While future gains in CPU performance wouldn't get close to the improvements we saw in the 80s and the 90s, it's important to remember that the reason "stagnant" single thread performance for the last ~4+ years is not due to any theoretical performance limit in IPC. Obviously we are now at a "clock wall" for the current type of semiconductors, but the primary reason for the (Intel's) stagnant CPU selection is the node problems causing two years of delays to Ice Lake(Sunny Cove), which they claim offer 18% IPC gains. Both Intel and AMD have their 2-3 next architectures lined up, and theoretically it is absolutely possible to achieve ~50% better IPC over Skylake with just continuing to add more execution resources, improving cache, reducing latency and improving the front-end.

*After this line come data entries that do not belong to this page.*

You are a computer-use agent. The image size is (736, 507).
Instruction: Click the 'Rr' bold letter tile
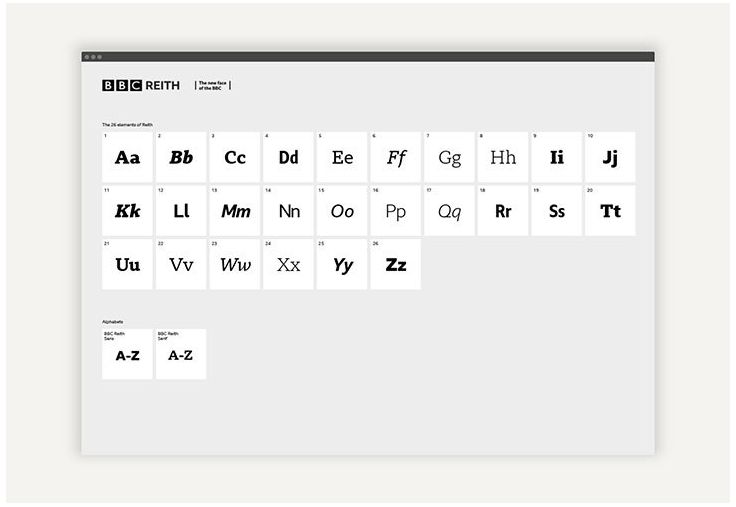pos(503,211)
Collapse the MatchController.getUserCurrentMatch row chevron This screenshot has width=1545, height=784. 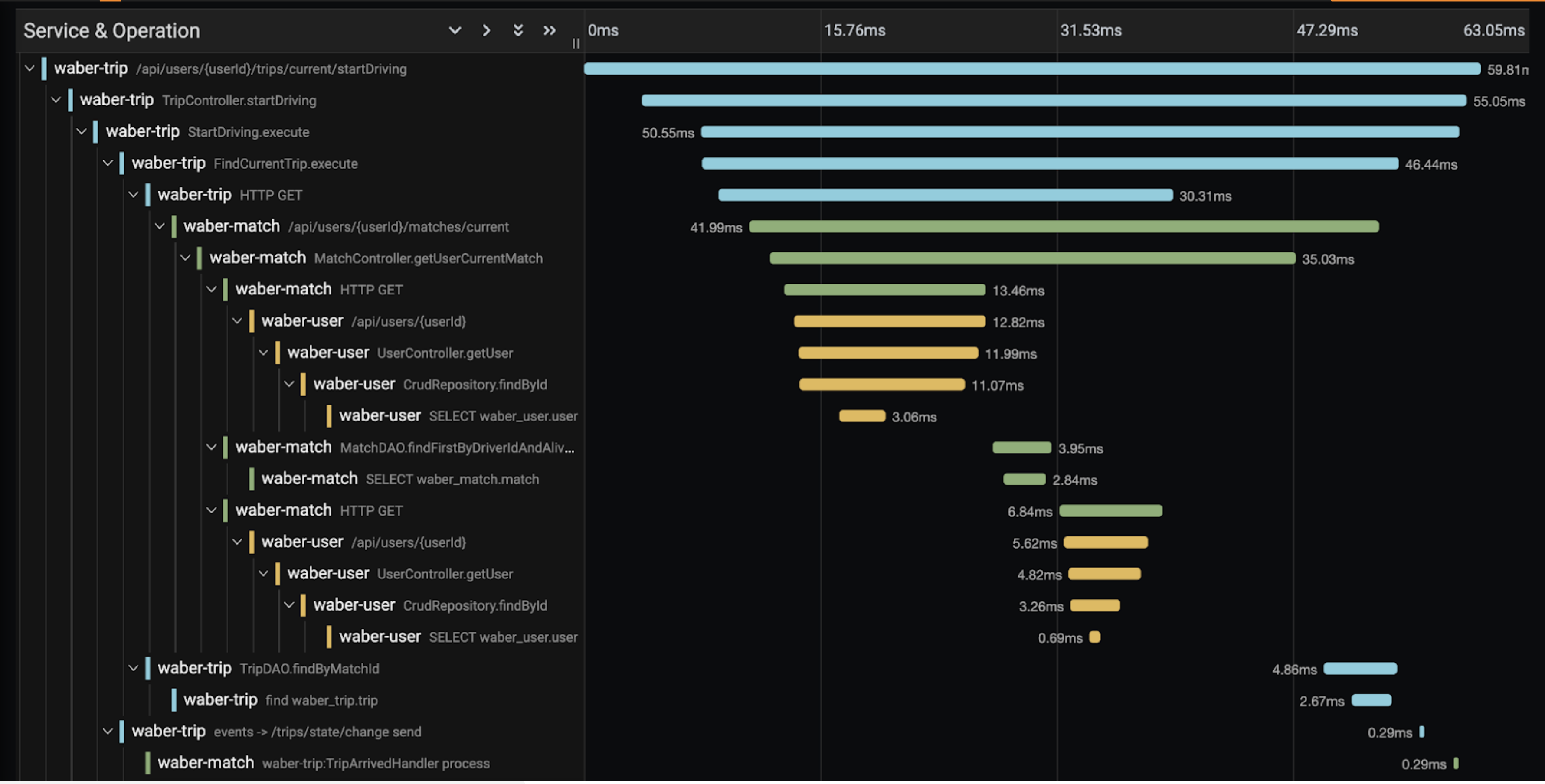click(185, 258)
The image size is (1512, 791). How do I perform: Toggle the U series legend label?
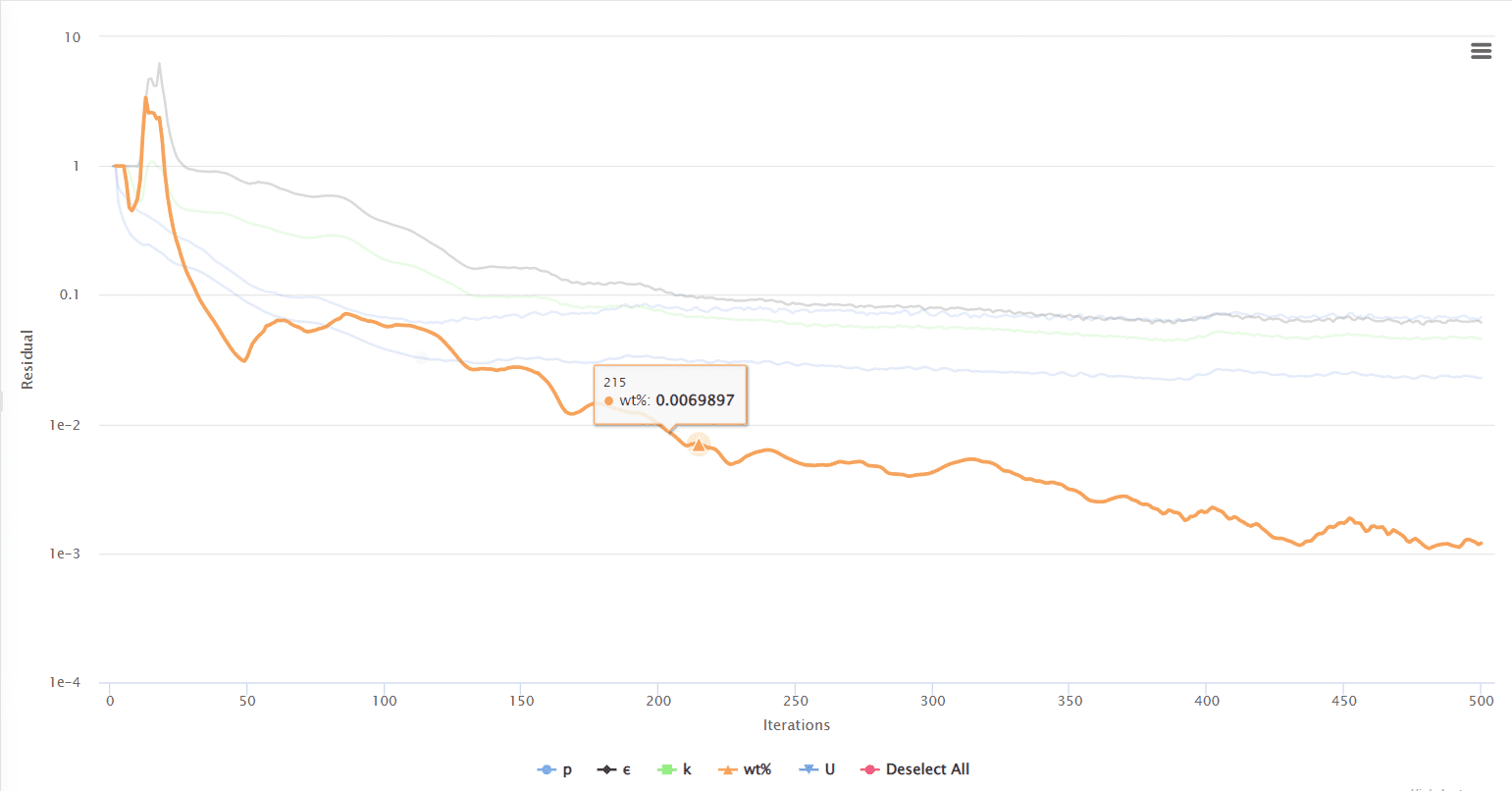point(830,769)
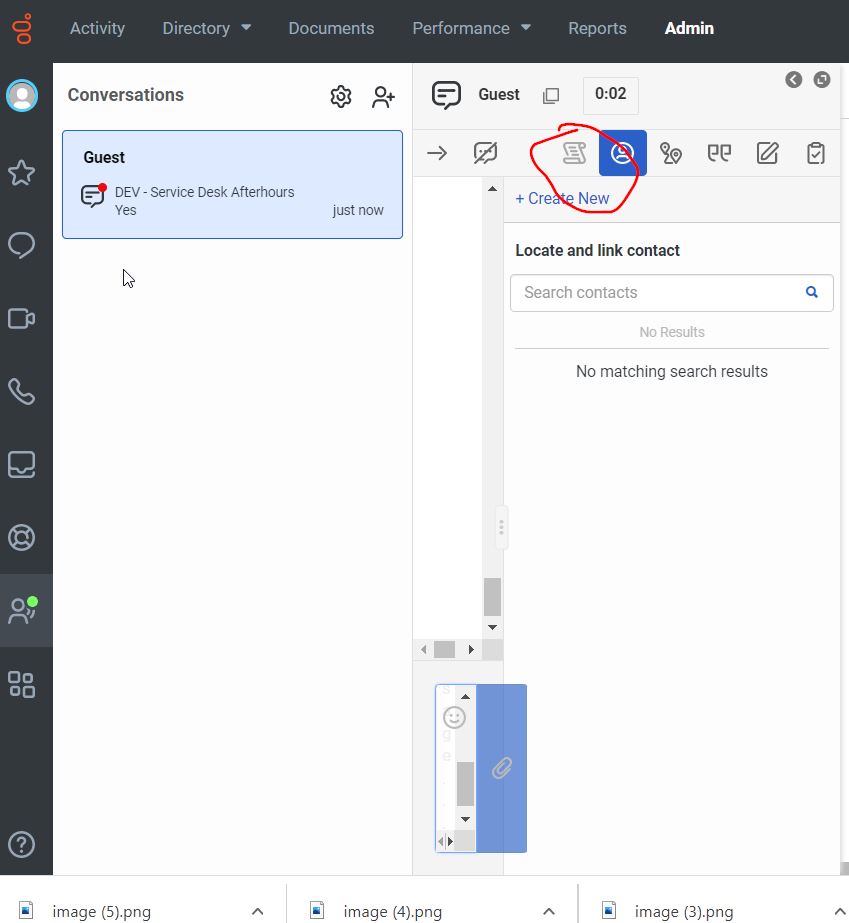849x923 pixels.
Task: Switch to the Admin tab
Action: coord(689,28)
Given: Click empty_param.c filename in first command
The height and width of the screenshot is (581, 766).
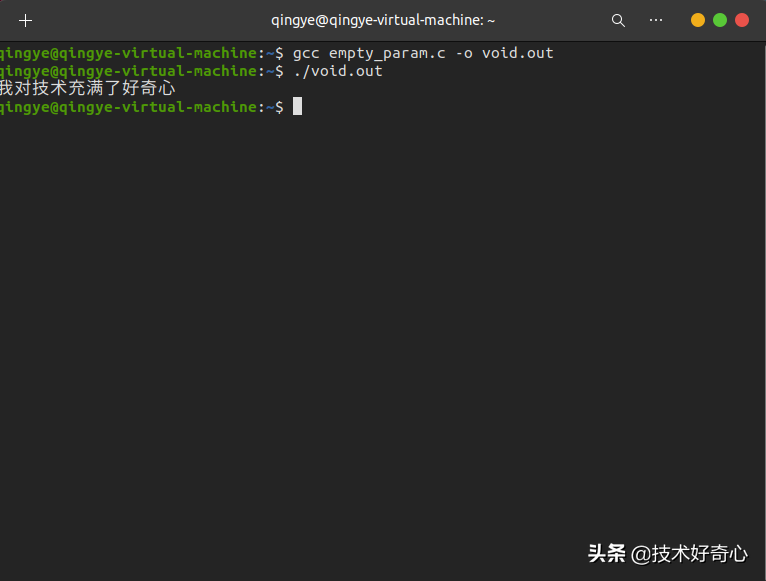Looking at the screenshot, I should point(387,53).
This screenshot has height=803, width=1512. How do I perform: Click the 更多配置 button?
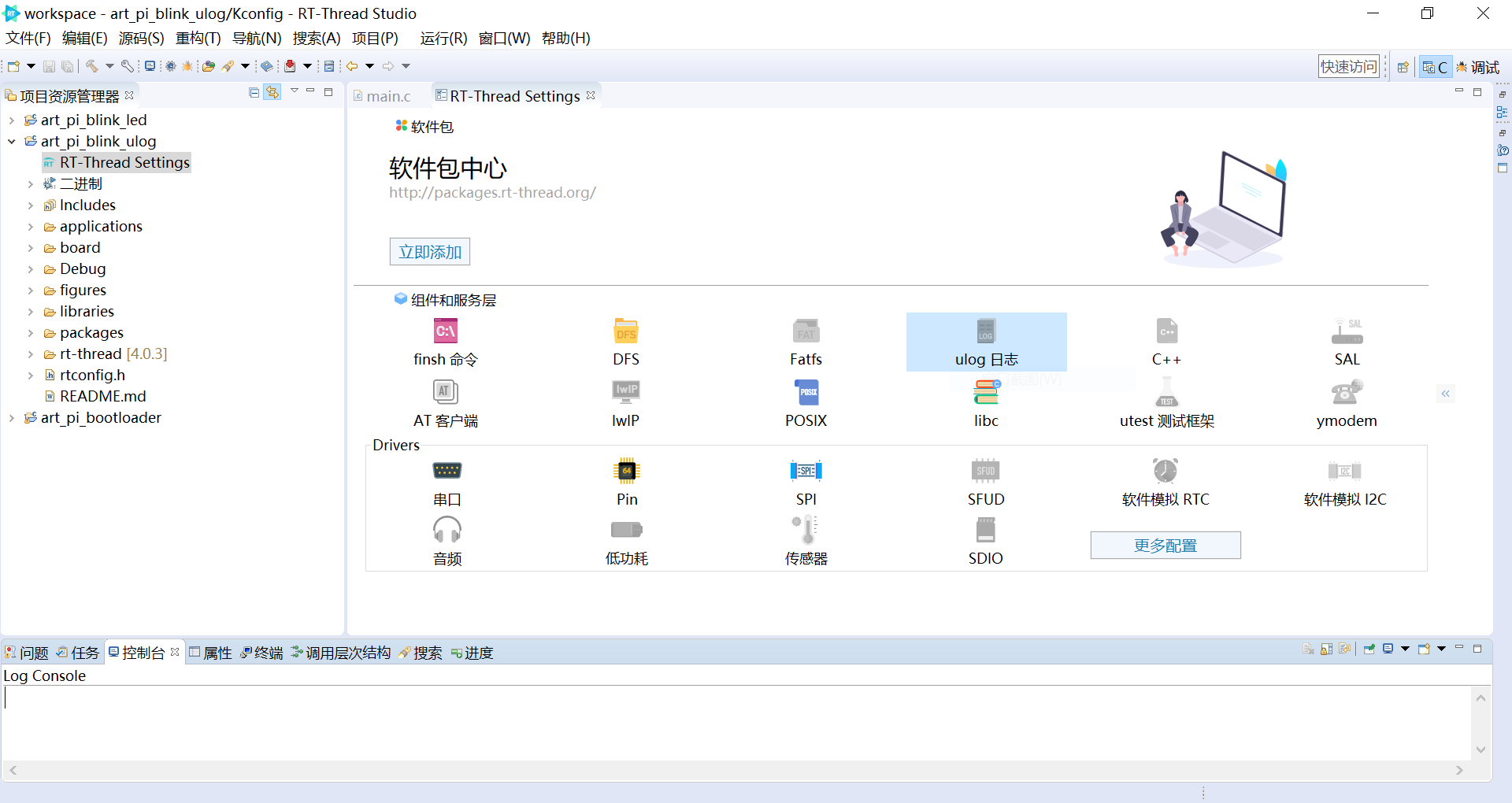(x=1166, y=545)
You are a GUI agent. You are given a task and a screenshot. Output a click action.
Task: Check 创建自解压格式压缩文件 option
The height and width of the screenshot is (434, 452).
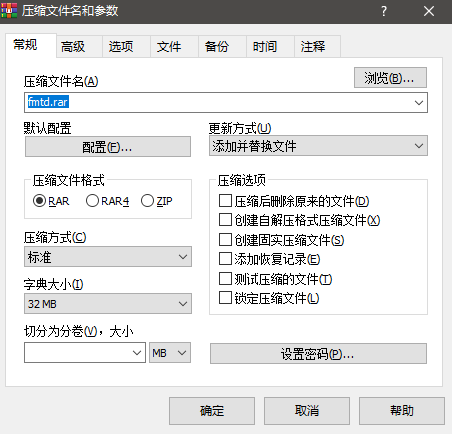pos(299,220)
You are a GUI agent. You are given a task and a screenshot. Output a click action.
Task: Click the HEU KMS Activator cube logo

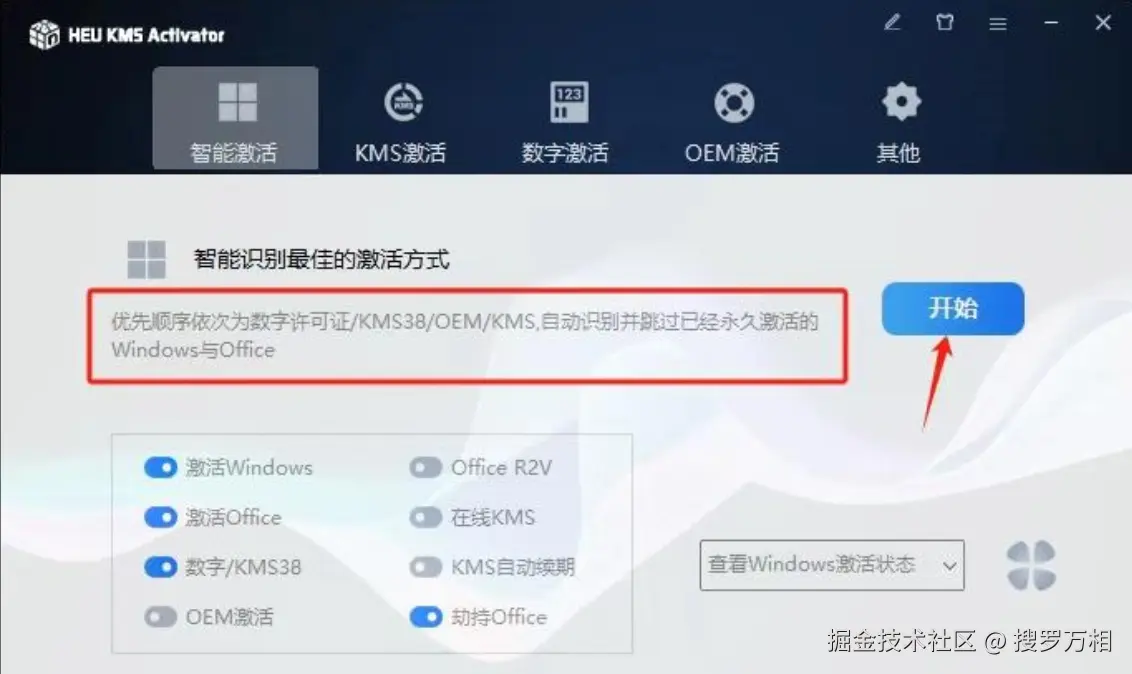(x=44, y=35)
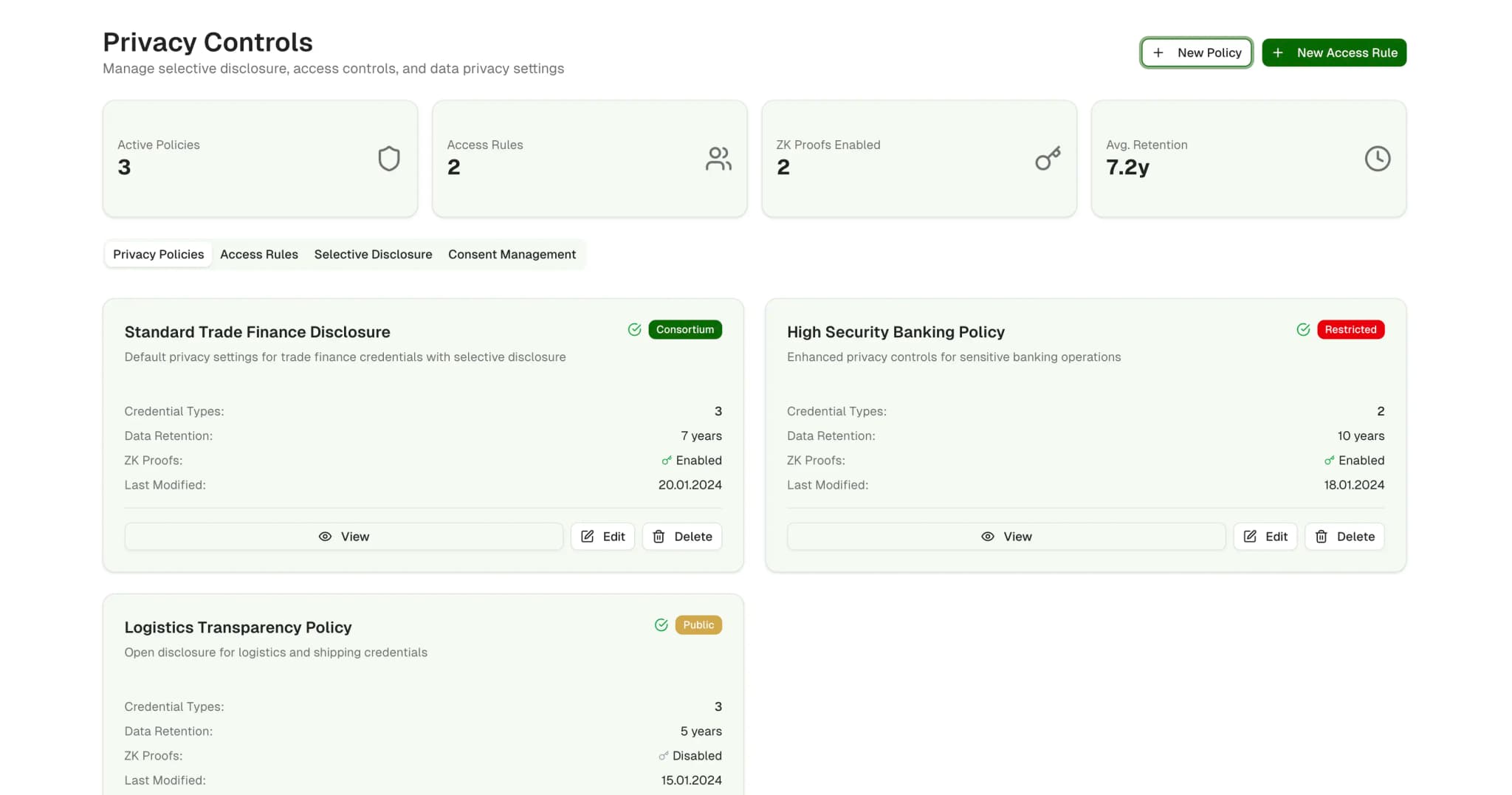This screenshot has height=795, width=1512.
Task: Click the New Access Rule button
Action: click(x=1333, y=52)
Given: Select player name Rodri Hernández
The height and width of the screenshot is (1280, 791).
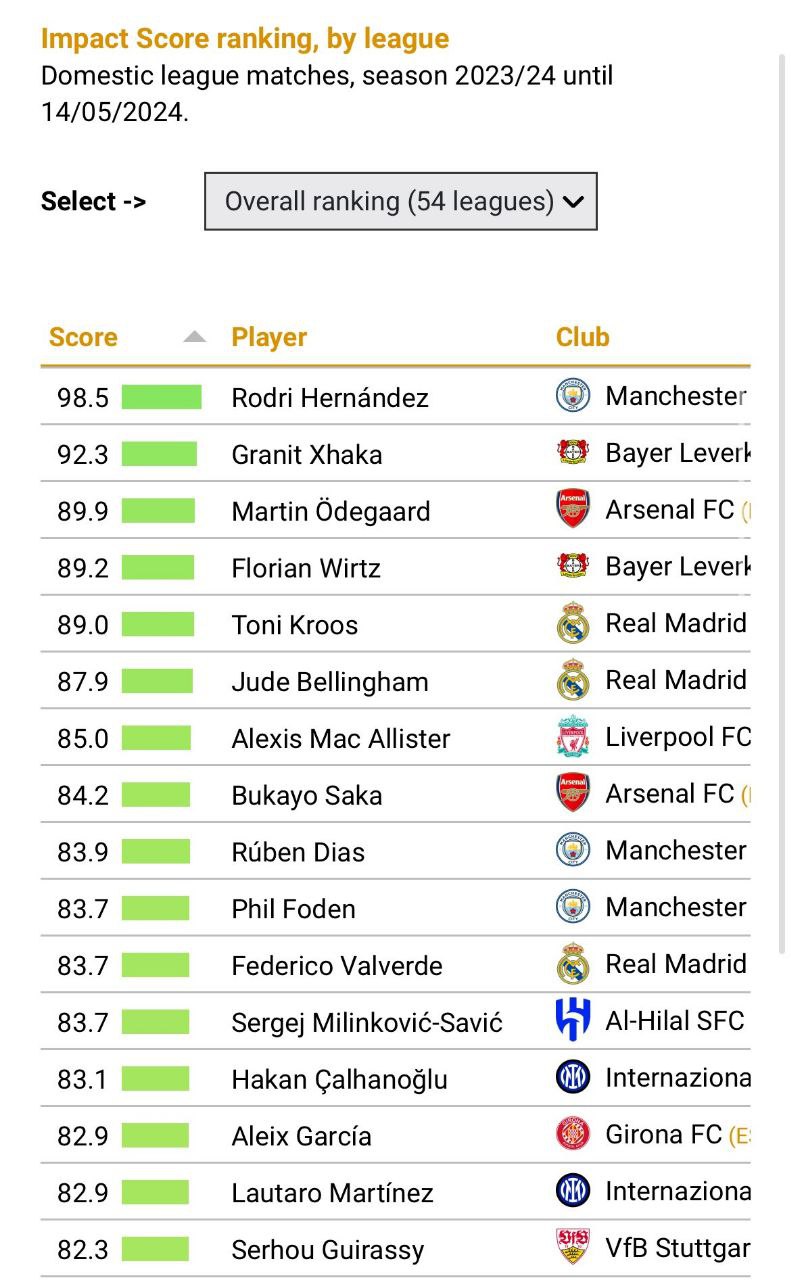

But even beyond that, single thread performance will not hit a wall any time soon. Quite the opposite, we are now on the verge of the largest single thread gain since the 90s. Since Pentium(1993), x86 CPUs have become increasingly superscalar, which obviously does wonders for peak performance, but also keeps widening the gap between minimum and average vs. peak performance, as the CPU becomes more sensitive to the code to keep the resources fully saturated. As anyone familiar with machine code would know, there are two major causes for this lack of saturation; cache misses and branch mispredictions. Optimizing for cache misses can be done fairly efficiently, but branch mispredictions are harder to deal with. Largely it's about removing bloat, but you will usually still have enough of it left to hold back performance. And in the greater scope of even a function, most branching only have local effects, but the CPU can't know that, so when there is a branch misprediction it has to flush the pipeline, even if some of the calculations may still be "good". This is because a lot of context is lost between your high level code and machine code, and even the best prediction models will only get you so far without getting some extra "help". I know Intel is researching a solution to this problem, where basically you have these dependencies between branching implied in machine code (e.g. this branch only affects this code over here, but not the bigger flow of the program), I believe they call it "threadlets" or something, and would probably done by having chains of instructions that are independent of branching in others, like sort of a "thread" that only exists virtually for a few dozen instructions. While this would at least require recompilation of software, it would greatly improve the CPU front-end's ability to reason about true dependencies between calculations, instead of having to assume the pipeline needs to be flushed. Gains in single threaded performance of 2-3x should not be unreasonable. While what I'm describing here may seem a little out of scope, it's actually not, as this would practically eliminate SMT. But don't expect this to be implemented in shipping products yet, it's still experimental, I would expect it 5-10 years down the road.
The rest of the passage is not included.